Problems to work on:
1) In the text on AI chips, what value does IDTechEx expect the global AI chips market to reach by 2033?
2) Carry the text on AI chips forward from its final sentence.

## begin Source text

The global AI chips market is expected to reach $257.6 billion by 2033, according to IDTechEx. The market researcher also projects the global AI chips market for edge devices to grow to $22 billion by 2034, driven by consumer electronics, industrial and automotive applications.

RISC-V processors are also making headway into edge AI, with chip shipments reaching 129 million by 2030, according to ABI Research.

The latest processor technologies focus on providing higher integration, improved performance and lower power consumption, while delivering greater flexibility, scalability and ease of design. Still, the overriding goal is to make it easier for engineers to integrate these improved and more complex devices into their new product designs. Also, many of these devices are cost- and performance-optimized for specific applications, so designers don’t pay for performance that is not required for their designs.

Here is a sampling of those product launches.

Accelerating edge AI

New edge AI processors and platforms are meeting AI/ML workload demands by focusing on the biggest challenges, which include providing enough compute capabilities for the specific application, along with power efficiency, power consumption and security. These are all critical in edge devices from consumer wearables and smartphones to industrial IoT, smart-home devices and intelligent vehicles.

## end Source text
## begin Data provided

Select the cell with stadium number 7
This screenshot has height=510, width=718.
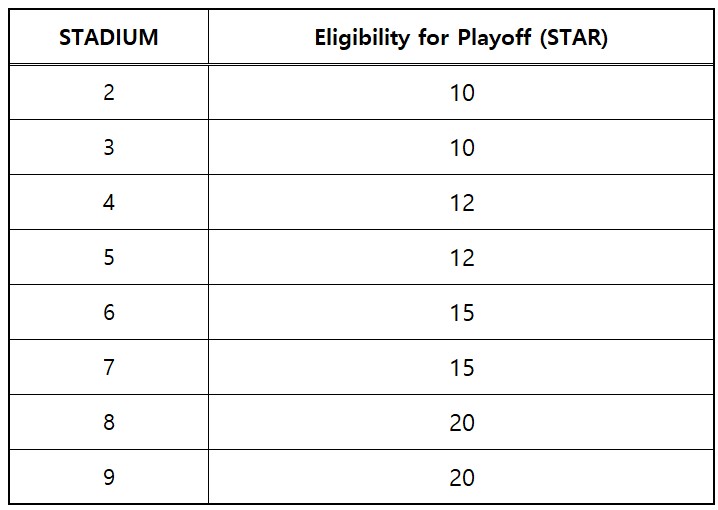pyautogui.click(x=109, y=367)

## end Data provided

Written answers:
1) $257.6 billion

2)
Alif Semiconductor’s Balletto MCUs.

Alif Semiconductor’s Balletto MCUs (Source: Alif Semiconductor)

Alif Semiconductor has launched its Balletto family, claiming the industry’s first Bluetooth Low Energy (BLE) and Matter wireless MCU with a neural co-processor for AI/ML workloads. The new Balletto MCUs leverage the company’s advanced MCU architecture, which uses DSP acceleration and the dedicated NPU for low-power execution of AI/ML workloads, and its aiPM power management technology, which can dynamically power only the logic and associated memory that are in use to deliver the lowest overall system power consumption. The aiPM technology offers four system level power modes including a stop mode that draws just 700 nA.

The Balletto MCU, housed in an ultra-small WLCSP package, supports AI/ML functions such as speech recognition, adaptive noise cancellation, vocal targeting and beam forming in true wireless stereo (TWS) earbuds, and sensor fusion in lifestyle wristbands and other types of space-constrained devices.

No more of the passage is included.